Stored data
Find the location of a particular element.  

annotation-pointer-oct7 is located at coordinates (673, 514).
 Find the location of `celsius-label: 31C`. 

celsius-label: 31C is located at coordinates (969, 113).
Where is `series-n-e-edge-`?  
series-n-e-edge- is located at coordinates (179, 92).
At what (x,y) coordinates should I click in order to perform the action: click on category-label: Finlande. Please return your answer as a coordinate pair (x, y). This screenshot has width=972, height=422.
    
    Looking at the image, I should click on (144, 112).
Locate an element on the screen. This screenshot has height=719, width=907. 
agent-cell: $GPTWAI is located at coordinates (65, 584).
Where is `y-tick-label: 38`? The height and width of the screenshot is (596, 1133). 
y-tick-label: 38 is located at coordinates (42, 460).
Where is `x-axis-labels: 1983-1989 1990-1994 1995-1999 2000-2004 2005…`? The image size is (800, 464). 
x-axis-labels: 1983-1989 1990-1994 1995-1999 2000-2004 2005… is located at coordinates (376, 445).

* _Try it_:
Starting at the beginning of the items and ending at the line that contains "y-tick-label: 38 is", swap "Find the location" for "Identify the position". Leave everything else unchanged.

* _Solution to the exercise_:
Identify the position of a particular element.  

annotation-pointer-oct7 is located at coordinates (673, 514).
 Identify the position of `celsius-label: 31C`. 

celsius-label: 31C is located at coordinates (969, 113).
Where is `series-n-e-edge-`?  
series-n-e-edge- is located at coordinates (179, 92).
At what (x,y) coordinates should I click in order to perform the action: click on category-label: Finlande. Please return your answer as a coordinate pair (x, y). This screenshot has width=972, height=422.
    
    Looking at the image, I should click on (144, 112).
Locate an element on the screen. This screenshot has height=719, width=907. 
agent-cell: $GPTWAI is located at coordinates (65, 584).
Where is `y-tick-label: 38`? The height and width of the screenshot is (596, 1133). 
y-tick-label: 38 is located at coordinates (42, 460).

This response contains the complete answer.